Os contaba que, mientras anochecía, me detuve a besar su rostro. Y otra vez, como tantas, el obispo insepulto cuestionó mi quebranto. No quise dar importancia a aquel atrevimiento pues en la Plaza Vieja se oía germinar la primavera y mi instinto de fantasma me invitaba a marcharme. Dejé atrás el murmullo de mesas del antiguo Sanatorio pues la Cripta ya recogía su velo de nocturnidad, abrazando en sus entrañas al otro Cristo de Higueras.
Caminé Alcantarilla abajo, no sin antes encender mi cigarro en la puerta del bar Tejadillo, recordando tantos cafés con mi abuelo, cuando aún no habíamos nacido. Quería llegar a las Peñas de Castro para recostarme allí, al raso. Desde la Puerta Noguera se ve su silueta misteriosa, grandiosa y enigmática. Es como si, allá dentro, residiera algún dios. Mi camino fue acabando, entramado en recuerdos de vergeles que inundaron la senda, en aquel tiempo en que fui hombre.
Cuando llegué mis pasos se volvieron torpes por aquel vientre rocoso.

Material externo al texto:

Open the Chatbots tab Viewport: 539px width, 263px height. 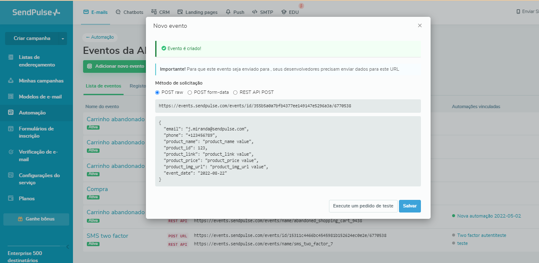(129, 12)
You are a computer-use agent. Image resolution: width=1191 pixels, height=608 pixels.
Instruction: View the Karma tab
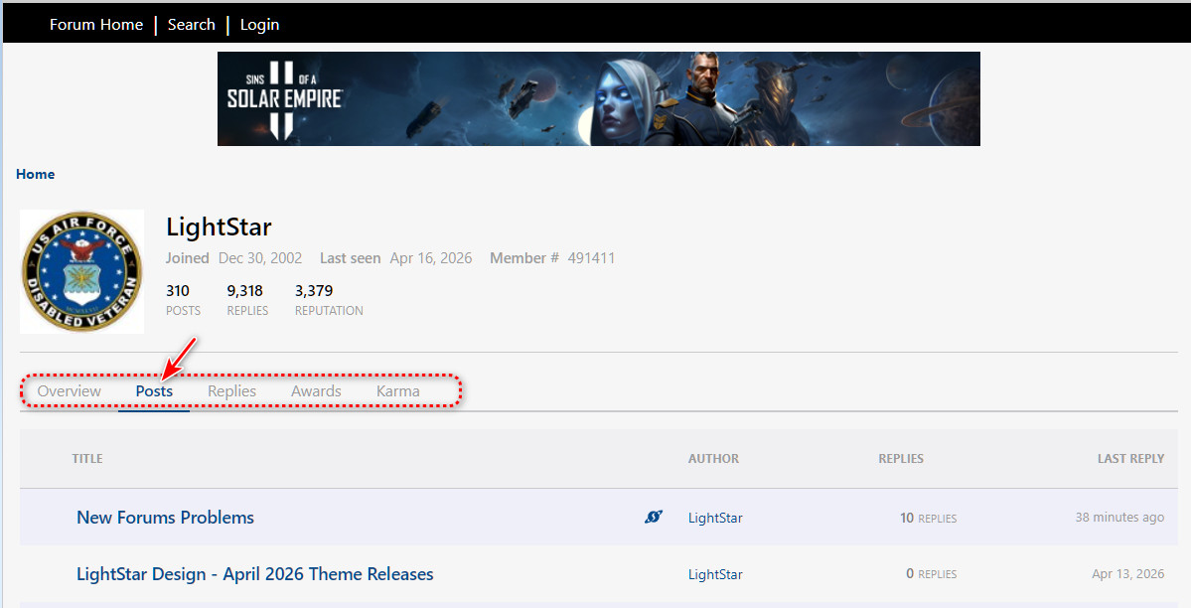coord(397,391)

Siempre que voy, como una bendición, acaricio sus tatuajes. Me gusta hacerlo. Y, en aquella parte de su cuerpo hay uno maravilloso. Sus amantes nunca se aventuraron a decir qué es. A mí, desde la primera vez, se me antojó una golondrina. Sí, una golondrina. Y qué maravillosa casualidad si fuera una golondrina en realidad. Luego suelo ir hacia el norte buscando el abrigo, donde sus paredes rezuman humedad. Donde su vientre se hace más mío. Justo en el centro, su cicatriz grabada en la roca donde el agua de las paredes encuentra su descanso. He aquí el milagro. El milagro que nos da vida. El agua.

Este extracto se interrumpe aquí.